▶ **Task description**
Could you edit the stretch of entries from the start through the line containing "center [128, 925]." so that "screenshot" becomes "screen capture" everywhere in it, leaving everything else unchanged?

▶ **Dataset records**

============================================================

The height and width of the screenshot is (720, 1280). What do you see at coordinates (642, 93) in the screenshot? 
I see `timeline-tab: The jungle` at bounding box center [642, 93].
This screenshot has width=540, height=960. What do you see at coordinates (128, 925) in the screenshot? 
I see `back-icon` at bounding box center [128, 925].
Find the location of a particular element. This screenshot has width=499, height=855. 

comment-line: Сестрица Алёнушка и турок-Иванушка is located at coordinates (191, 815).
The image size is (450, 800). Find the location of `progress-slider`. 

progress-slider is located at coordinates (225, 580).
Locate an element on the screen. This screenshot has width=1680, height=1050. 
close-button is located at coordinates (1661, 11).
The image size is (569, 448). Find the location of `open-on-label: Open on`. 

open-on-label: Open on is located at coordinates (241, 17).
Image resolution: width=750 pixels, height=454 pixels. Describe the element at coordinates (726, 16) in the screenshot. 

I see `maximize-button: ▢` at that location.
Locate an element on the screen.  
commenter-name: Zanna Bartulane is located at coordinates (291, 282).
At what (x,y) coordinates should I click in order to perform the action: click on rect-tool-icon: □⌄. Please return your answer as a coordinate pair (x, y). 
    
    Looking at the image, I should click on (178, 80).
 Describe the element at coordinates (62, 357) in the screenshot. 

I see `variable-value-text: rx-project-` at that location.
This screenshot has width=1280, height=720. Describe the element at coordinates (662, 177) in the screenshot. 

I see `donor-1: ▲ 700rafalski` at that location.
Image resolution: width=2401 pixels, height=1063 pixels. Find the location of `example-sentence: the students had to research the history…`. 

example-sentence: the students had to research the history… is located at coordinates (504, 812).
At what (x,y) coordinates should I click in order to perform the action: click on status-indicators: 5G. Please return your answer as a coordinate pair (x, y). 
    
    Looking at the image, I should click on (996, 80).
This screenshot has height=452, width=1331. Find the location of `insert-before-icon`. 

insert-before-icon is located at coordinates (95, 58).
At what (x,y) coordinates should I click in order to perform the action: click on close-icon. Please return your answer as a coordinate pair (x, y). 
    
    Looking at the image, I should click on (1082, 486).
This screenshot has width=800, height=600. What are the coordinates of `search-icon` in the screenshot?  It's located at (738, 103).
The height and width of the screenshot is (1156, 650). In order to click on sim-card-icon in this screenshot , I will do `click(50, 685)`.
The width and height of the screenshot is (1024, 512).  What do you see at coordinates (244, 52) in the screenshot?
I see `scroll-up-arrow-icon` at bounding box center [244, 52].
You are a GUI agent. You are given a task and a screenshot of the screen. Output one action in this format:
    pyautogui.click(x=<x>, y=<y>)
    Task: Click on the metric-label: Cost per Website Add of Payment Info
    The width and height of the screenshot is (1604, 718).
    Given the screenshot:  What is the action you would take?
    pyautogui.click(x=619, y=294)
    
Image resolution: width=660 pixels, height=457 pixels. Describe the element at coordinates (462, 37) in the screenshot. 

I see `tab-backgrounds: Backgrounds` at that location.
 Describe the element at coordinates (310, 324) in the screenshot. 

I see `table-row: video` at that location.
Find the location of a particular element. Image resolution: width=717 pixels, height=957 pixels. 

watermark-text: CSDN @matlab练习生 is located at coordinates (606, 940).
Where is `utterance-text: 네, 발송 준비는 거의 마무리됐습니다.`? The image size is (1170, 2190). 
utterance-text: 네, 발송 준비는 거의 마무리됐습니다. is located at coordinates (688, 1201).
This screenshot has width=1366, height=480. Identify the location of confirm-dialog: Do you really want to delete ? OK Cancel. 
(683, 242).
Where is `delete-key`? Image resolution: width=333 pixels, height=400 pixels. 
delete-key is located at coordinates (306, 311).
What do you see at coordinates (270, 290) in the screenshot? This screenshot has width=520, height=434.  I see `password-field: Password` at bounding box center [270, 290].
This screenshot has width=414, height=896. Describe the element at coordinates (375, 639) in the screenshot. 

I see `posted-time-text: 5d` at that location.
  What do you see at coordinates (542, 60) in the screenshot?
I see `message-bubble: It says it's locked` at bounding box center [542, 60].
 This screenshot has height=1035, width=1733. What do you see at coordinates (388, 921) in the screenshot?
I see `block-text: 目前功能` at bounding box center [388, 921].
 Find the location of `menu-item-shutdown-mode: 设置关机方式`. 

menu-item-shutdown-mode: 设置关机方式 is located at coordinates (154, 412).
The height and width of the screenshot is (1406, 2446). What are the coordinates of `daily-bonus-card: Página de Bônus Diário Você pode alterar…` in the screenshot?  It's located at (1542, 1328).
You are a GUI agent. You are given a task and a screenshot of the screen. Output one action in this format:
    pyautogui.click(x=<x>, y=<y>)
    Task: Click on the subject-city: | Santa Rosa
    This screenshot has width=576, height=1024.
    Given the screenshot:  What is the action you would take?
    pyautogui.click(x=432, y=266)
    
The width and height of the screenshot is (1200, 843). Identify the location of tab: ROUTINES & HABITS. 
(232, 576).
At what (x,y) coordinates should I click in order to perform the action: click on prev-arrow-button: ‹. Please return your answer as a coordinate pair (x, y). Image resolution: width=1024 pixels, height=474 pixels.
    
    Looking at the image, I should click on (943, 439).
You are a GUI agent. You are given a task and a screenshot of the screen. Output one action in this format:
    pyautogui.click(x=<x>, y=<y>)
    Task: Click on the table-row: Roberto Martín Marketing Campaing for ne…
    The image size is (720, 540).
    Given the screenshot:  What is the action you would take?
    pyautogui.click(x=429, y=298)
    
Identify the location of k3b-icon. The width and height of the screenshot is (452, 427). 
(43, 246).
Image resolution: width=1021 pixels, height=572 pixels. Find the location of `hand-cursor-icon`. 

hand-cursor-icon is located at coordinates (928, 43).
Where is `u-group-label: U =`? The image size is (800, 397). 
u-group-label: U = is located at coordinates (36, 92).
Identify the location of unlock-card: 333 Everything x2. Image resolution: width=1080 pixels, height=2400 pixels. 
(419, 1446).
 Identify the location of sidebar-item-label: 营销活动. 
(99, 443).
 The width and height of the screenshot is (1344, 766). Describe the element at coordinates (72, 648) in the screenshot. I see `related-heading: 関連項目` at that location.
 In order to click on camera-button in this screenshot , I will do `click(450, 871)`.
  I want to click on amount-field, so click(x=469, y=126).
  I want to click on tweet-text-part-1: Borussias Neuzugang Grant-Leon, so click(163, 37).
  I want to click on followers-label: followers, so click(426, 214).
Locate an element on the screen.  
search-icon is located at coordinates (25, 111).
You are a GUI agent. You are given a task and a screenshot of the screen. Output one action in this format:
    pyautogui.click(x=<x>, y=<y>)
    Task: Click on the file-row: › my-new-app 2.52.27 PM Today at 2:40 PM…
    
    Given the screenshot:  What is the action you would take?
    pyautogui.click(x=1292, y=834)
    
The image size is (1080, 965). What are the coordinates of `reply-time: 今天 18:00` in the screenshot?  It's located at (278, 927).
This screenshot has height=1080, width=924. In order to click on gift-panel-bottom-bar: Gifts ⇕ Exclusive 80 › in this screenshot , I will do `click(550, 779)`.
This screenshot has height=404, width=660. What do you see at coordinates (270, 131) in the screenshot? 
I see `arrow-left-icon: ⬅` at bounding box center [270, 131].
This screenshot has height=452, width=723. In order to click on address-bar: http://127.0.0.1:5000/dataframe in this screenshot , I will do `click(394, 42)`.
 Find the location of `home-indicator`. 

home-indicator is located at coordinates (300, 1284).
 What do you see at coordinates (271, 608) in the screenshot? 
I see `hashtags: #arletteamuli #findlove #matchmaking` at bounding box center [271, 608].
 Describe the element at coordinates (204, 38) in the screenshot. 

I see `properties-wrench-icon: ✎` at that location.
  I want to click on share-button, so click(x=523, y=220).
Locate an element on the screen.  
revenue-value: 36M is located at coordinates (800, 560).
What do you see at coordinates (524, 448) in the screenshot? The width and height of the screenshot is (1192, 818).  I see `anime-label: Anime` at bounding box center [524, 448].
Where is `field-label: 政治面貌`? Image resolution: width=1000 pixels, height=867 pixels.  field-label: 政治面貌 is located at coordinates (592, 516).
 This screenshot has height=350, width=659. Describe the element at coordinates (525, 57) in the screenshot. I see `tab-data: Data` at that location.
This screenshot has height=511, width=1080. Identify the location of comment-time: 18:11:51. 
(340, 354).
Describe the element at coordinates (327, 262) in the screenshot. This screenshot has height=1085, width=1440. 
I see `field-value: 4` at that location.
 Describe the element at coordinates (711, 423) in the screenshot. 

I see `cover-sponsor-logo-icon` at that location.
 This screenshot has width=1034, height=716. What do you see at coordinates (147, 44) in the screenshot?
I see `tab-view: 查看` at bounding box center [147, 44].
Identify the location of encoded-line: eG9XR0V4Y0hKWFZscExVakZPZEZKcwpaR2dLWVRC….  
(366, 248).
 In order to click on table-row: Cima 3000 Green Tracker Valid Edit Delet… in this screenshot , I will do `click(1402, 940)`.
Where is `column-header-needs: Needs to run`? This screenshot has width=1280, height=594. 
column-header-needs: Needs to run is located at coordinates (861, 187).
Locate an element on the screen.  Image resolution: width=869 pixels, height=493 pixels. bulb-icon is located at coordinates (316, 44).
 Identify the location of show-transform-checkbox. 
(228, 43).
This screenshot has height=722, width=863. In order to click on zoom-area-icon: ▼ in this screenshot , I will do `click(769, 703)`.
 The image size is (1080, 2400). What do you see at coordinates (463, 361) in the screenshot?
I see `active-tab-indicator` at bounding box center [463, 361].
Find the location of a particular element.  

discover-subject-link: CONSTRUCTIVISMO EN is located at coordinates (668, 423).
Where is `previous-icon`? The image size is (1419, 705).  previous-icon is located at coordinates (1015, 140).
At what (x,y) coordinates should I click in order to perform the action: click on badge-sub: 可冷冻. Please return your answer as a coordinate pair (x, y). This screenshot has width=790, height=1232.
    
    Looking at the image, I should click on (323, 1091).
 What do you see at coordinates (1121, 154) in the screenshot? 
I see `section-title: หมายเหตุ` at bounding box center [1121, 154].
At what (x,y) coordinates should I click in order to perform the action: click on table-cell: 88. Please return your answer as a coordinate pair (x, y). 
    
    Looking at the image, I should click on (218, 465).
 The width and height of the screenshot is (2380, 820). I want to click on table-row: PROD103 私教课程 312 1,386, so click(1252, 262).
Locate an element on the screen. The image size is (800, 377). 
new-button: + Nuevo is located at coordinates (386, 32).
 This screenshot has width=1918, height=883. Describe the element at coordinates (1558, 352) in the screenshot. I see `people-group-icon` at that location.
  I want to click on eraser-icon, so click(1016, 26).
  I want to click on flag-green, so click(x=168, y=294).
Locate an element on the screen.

============================================================

▶ **Output for this task**
The height and width of the screen capture is (720, 1280). What do you see at coordinates (642, 93) in the screen capture? 
I see `timeline-tab: The jungle` at bounding box center [642, 93].
This screen capture has width=540, height=960. What do you see at coordinates (128, 925) in the screen capture? 
I see `back-icon` at bounding box center [128, 925].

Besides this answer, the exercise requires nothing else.